A Climate Grinch is happiest when party loyalties are not violated, when political support is not threatened, when economic plans are not disturbed, when heated pipelines are humming a yuletide carol of flowing bitumen, and when fossil-fuelled lights are blazing atop every plastic Christmas tree in the whole world.

So the PM has sent his Minister of the Environment, Leona Aglukkaq, to the Lima Climate Christmas event with instructions to set no new targets and make no commitments. She is to make only a token request to reduce the emissions of hydrofluorocarbons (HFCs), those potent GHG chemicals that were supposed to replace the chlorofluorocarbons (CFCs) that were wrecking the planet's ozone layer. Since the HFC's represent a mere 1 percent of Canada's emissions, the symbolic gesture will neither disturb Canada's oil and gas corporations, the generous funding they give to the Conservative Party, nor the visions of pipelines dancing in their heads.

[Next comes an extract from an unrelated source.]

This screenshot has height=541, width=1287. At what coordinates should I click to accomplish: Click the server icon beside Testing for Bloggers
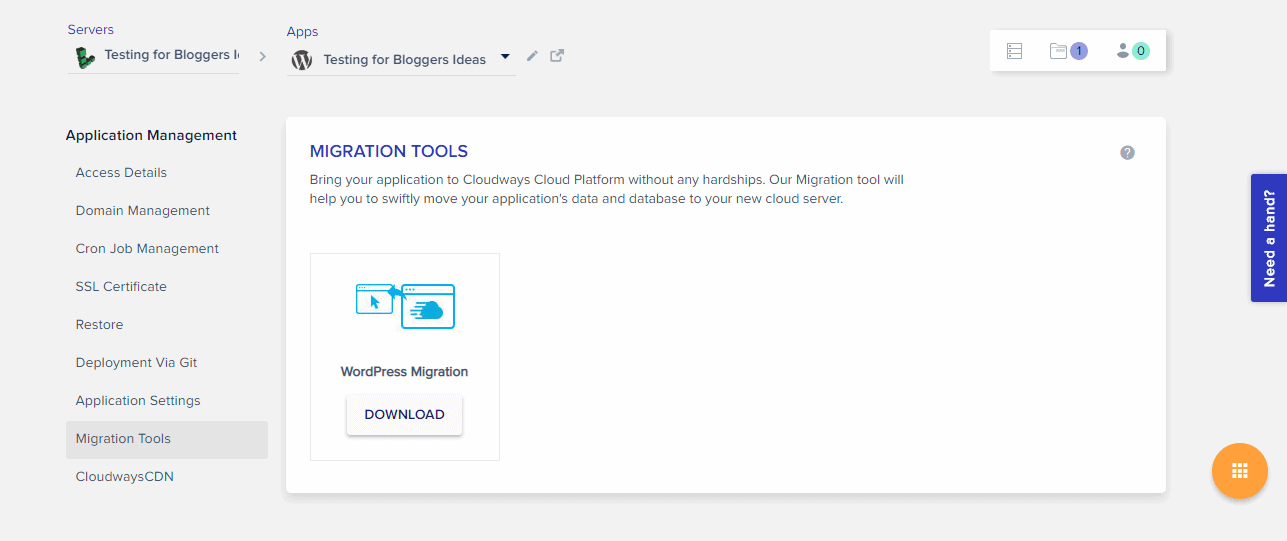coord(85,57)
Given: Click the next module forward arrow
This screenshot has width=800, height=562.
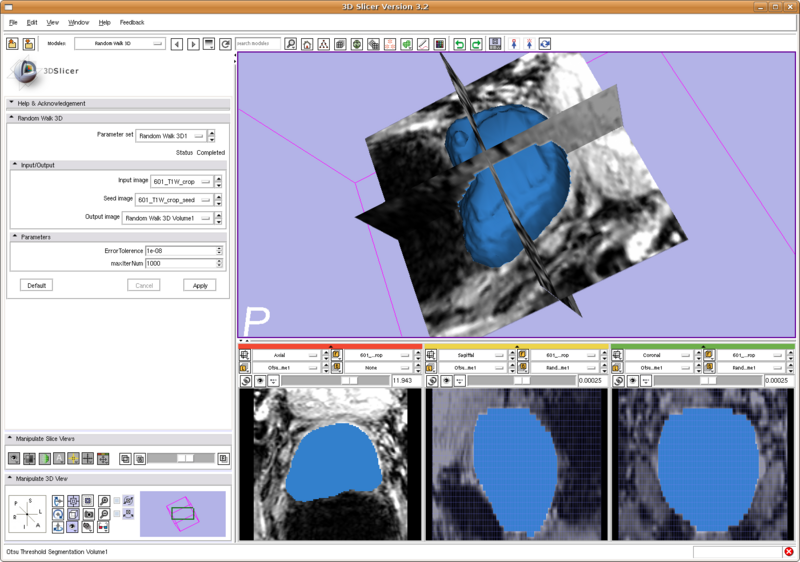Looking at the screenshot, I should 193,44.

Meanwhile, as the rising GHG emissions force global temperatures ever higher, as extreme weather becomes more common, and as the deadline for yet another hopeful climate agreement looms, Ban Ki-moon continues to press for Canada “to become ambitious and visionary for the global future of people and the planet.”

Grinches, however, are not dissuaded from their opinions or diverted from their objectives by the sentimental drivel of grandiose global hopes. They say what they mean and they mean what they say, all with a heart “that is two sizes too small.”